Agfacolor was the name of a series of color film products made by Agfa of Germany. The first Agfacolor, introduced in 1932, was a film-based version of their Agfa-Farbenplatte (Agfa color plate),[1] a "screen plate" product similar to the French Autochrome. In late 1936, Agfa introduced Agfacolor Neu (New Agfacolor), a pioneering color film of the general type still in use today.[2] The new Agfacolor was originally a reversal film used for making "slides", home movies and short documentaries. By 1939, it had also been adapted into a negative film and a print film for use by the German motion picture industry. After World War II, the Agfacolor brand was applied to several varieties of color negative film for still photography, in which the negatives were used to make color prints on paper. The reversal film was then marketed as Agfachrome. These films use Color Developing Agent 1 in their color developer.[3]

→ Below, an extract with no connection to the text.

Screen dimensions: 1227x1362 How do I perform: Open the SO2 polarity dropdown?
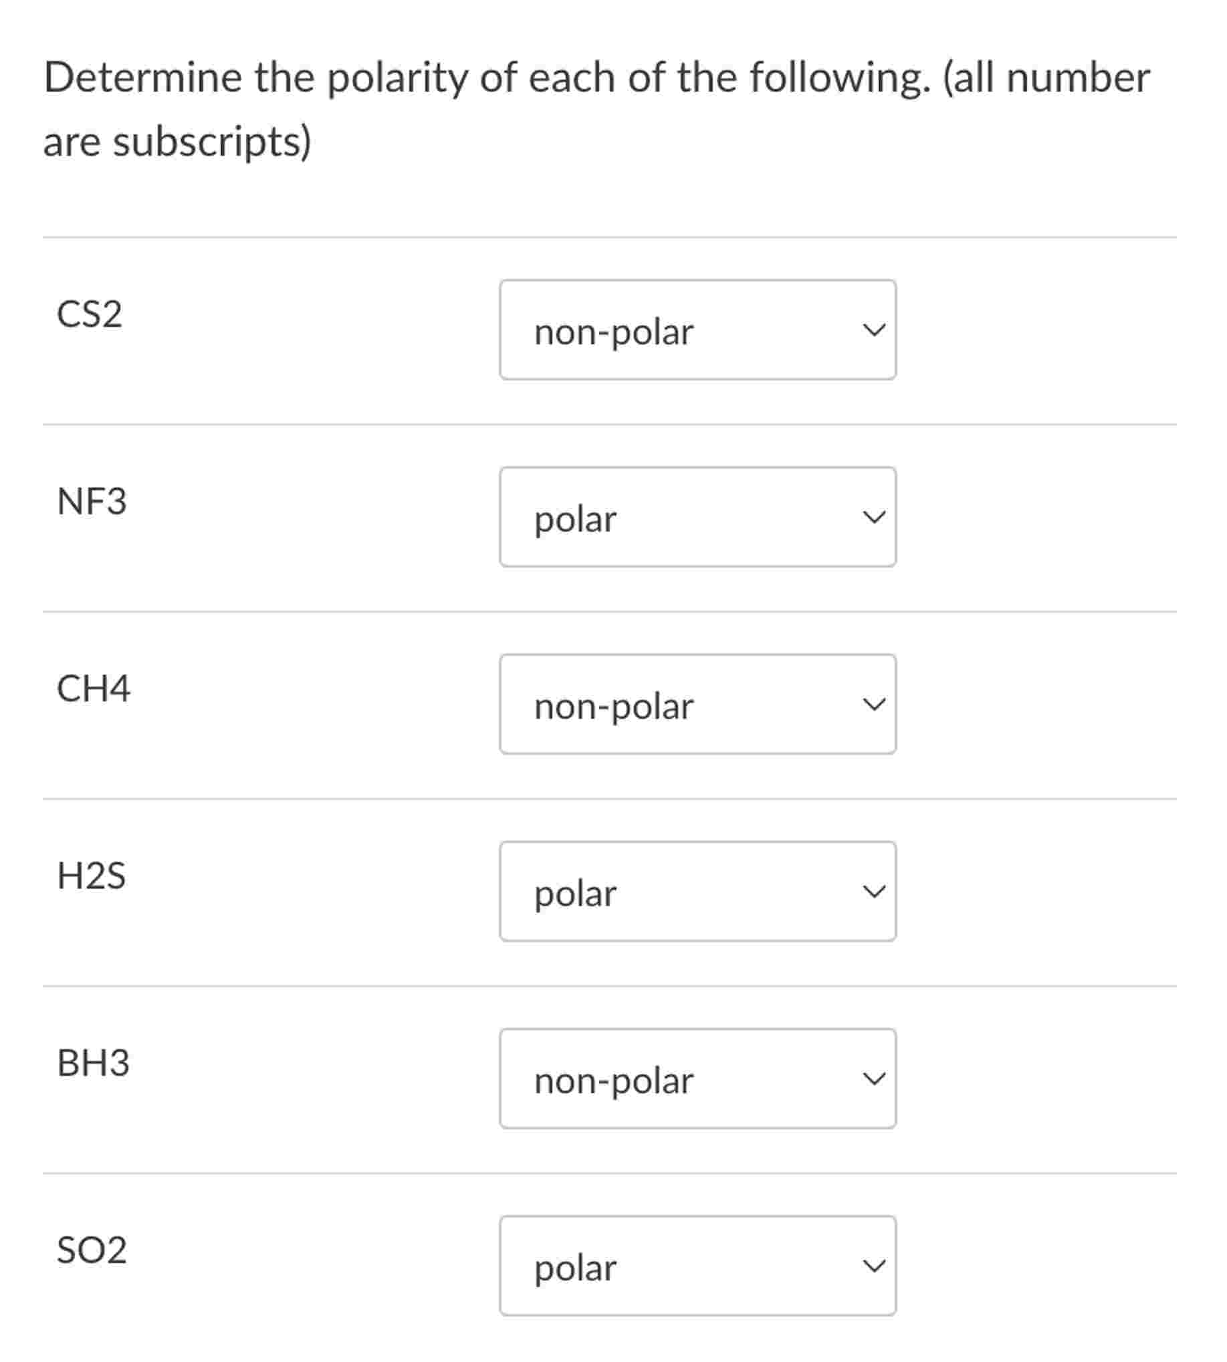698,1267
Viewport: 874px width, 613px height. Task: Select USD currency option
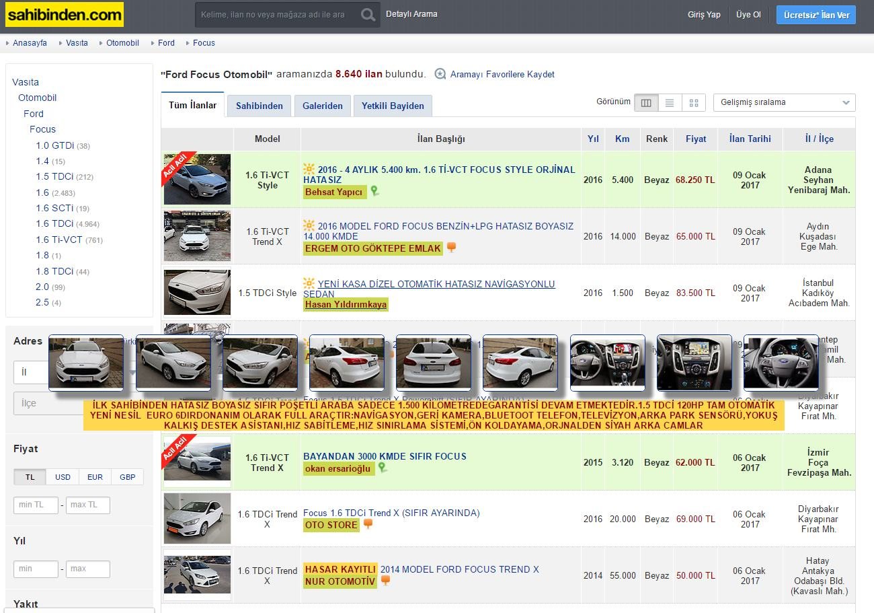coord(63,477)
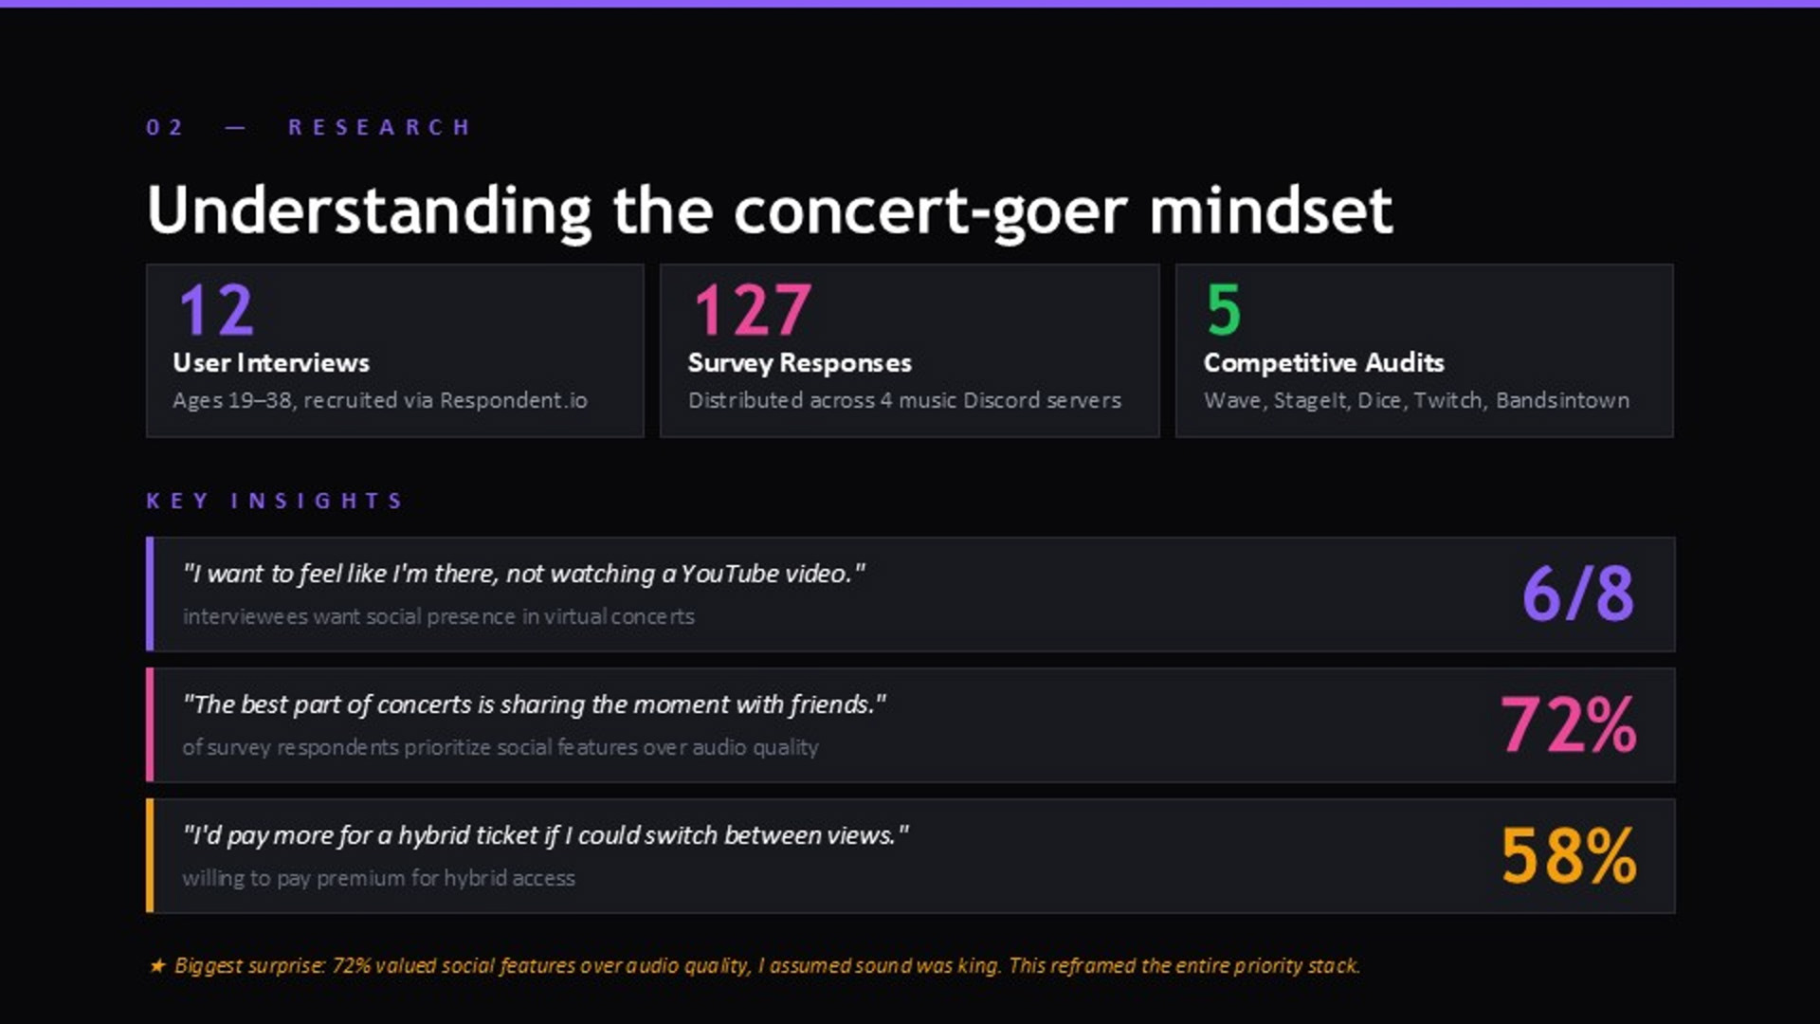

Agfacolor Neu, called simply Agfacolor after its predecessor had been retired, was the German response to Technicolor and Kodachrome. Like Kodachrome, introduced by Eastman Kodak in 1935, the new Agfacolor film was an "integral tripack" with three differently color-sensitized emulsion layers. Unlike Kodachrome, the corresponding color-forming dye couplers were made integral with each layer during manufacture, greatly simplifying the processing of the film: with Kodachrome, the dye couplers had to be introduced one at a time during a very complicated development procedure that required special equipment and could only be done at a Kodak processing plant.
History
Development
Agfa was formed in 1867, and part of IG Farben from 1925 to 1945. Its Wolfen plant, which was the sole producer of Agfacolor film until the end of World War II, was constructed in 1909.[4]
Realizing they were at least one year behind their American competitors, German technicians decided to steer away from Kodak's approach to capturing color images on film and invested in their own technology. Their work bore fruits in the summer of 1936, when chemical engineers of the Agfa company in Germany tested their new material Agfacolor at the swimming competition of the 1936 Summer Olympics in Berlin. Although the German technology promised the use of one and the same material for different purposes, ranging from photographic negative film for prints to photographic slides and motion picture films, it took another three years—until July 1939—for any German motion picture film studio to experiment with the film.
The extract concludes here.